Dali em diante reforcei tudo o que o médico orientou. Chegava das terapias e repetia tudo o que me ensinavam com meu pequeno, fiz cartões com figuras variadas. Enquanto ele dormia, seguia a orientação da pediatra, espírita kardecista para dizer a ele que era sua mãe, que o desejava e amava muito e estava aqui nesse mundo por e para ele. Uma das dicas da fono foi a de cantar canções com repetições no refrão. Durante a gravidez de Gabriel ouvi muito George Harrison com suas canções de paz, amor e fé. Decidi então cantar "Lá vem o Sol", que repetia "sol, sol, sol, vem então". Saía no quintal e mostrava para ele o sol. Desenhava o astro rei segurando suas mãozinhas pequenas e cantava repetidamente. Nenhuma palavra saía, uma geleira verbal.
Até que um dia, enquanto ele estava na banheira comecei a cantar . Era como se o meu canto pudesse despertá-lo de um sono.
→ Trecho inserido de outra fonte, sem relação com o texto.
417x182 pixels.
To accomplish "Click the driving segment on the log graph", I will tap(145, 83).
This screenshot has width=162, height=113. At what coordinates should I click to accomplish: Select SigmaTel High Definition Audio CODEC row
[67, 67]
Comecei : "Lá vem o ..." e me calei para desenroscar a mangueira do chuveiro quando fui surpreendida com uma voz doce dizendo "cól". Voltei pra o menino de olhos de cor de mar e ouvi novamente "cól,cól, cól" . O gelo havia derretido, assim como na versão de Lulu. O inverno tão comprido terminava e a barreira da comunicação começava a ser vencida.
E hoje, dia da minha quinta da saudade venho dedicar esta música para todas as mães de filhos com transtorno de linguagem ou no transtorno do espectro autista e peço:acreditem. O sol sempre vem.
Deixo para vocês "Lá Vem o Sol", versão de Lulu Santos para "Here Comes The Sun" de George Harrison, lançada no ano de 1989, no álbum Amor à Arte.